Maisonneuve-Rosemont Hospital Université de Montréal

Allogeneic transplant

What is an allogeneic transplant?

In an allogeneic transplant, or allotransplantation, the donor and recipient are two different people.

Allotransplantation is more complicated than an autologous transplant, because the donor and the recipient will have different gene pools. This is what is known as histocompatibility or, more simply, HLA compatibility. In order for this type of transplant to be performed, the donor and recipient must be HLA-compatible. Obviously, the chances are greater of finding an HLA-compatible donor within the recipient’s immediate family, since brothers and sisters share a similar genetic background. However, if none of the intended recipient’s siblings offer sufficient compatibility, doctors will turn to unrelated donors or cord blood banks.

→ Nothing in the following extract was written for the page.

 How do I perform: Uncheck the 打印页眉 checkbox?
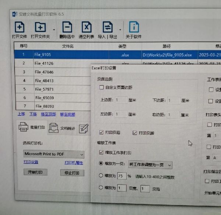pyautogui.click(x=102, y=132)
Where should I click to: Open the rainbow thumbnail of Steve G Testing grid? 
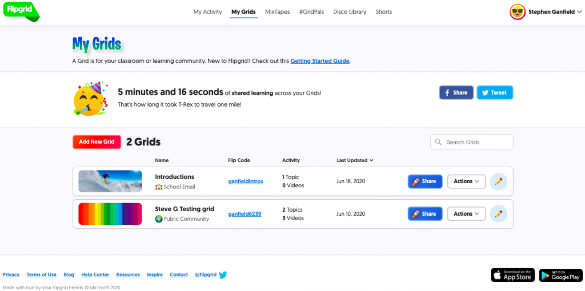click(110, 214)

Myeloablative (bone marrow-destroying) allogeneic transplants

A myeloablative transplant involves the use of intensive chemotherapy and/or radiotherapy to destroy a recipient’s hematopoietic cells before transplanting or injecting healthy stem cells from a donor. In this therapeutic strategy, high-dose chemotherapy will eradicate any remaining tumour cells, the blood system that is the cause of the patient’s disease, as well as the immune system. The patient’s immune system, which is unable to identify the abnormal cancer cells, is replaced by that of the donor, which does have the ability to fight against such cells. This approach helps stimulate the transplant’s response to the tumour (GVL).

Myeloablative transplants are indicated in cases of cancers or other diseases affecting the bone marrow, such as myelodysplasias, leukemias, myelodepression and myeloproliferative disorders.

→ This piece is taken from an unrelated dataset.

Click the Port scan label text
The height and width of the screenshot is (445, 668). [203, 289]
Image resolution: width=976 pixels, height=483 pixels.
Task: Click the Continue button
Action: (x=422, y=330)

Non-myeloablative allogeneic transplants

Non-myeloablative transplants do not involve intensive chemotherapy. Instead, immunosuppressors are given to patients prior to the transplant, in order to enable their bodies to accept or tolerate it. This helps avoid rejection, since those agents block the action of recipients’ lymphocytes and immune systems, which would normally take the transplant for an invading organism. Such a strategy provides patients’ bodies with additional means for fighting the disease on their own (the graft-versus-tumour effect), while at the same time avoiding the toxicity of intensive chemotherapy.

Non-myeloablative transplants are recommended for older patients, or for those who have other illnesses in addition to a blood-related disease (comorbidities), which makes high-dose chemotherapy risky. They are also recommended in cases in which the disease is painless or progressing slowly.

Complications related to allogeneic transplants

The main risks associated with allogeneic transplants are complications related to the toxicity of the conditioning regimen in the case of myeloablative transplants, the possibility of rejection, and the graft-versus-host reaction (GVH). The two types of allogeneic transplants also pose risks in terms of complications related to infections.

GVL: The great advantage of allogeneic transplants

The final result sought through an allogeneic transplant is the graft-versus-tumour or graft-versus-leukemia (GVL) reaction.

You will remember that the advantage of an allogeneic transplant is that it replaces a patient’s defective immune system with a healthy one from a donor.

What explains the graft-versus-tumour reaction? The white blood cells, mainly T lymphocytes, contained within the transplant have the capacity to recognize recipients’ remaining tumour cells and destroy them. Patients’ bodies can then fight their disease on their own. Furthermore, they will have this new immune system for the rest of their lives, which will considerably reduce the risk of relapse.

Success rate

A successful allogeneic transplant depends upon a number of factors, including the HLA compatibility of the donor and recipient, the disease concerned and the stage it is at, as well as the recipient’s overall health. It is therefore quite problematical to indicate the chances for a successful allogeneic transplant here. However, the attending physician can assess the procedure’s risks and benefits for each patient and the chances of survival without any recurrence of the disease.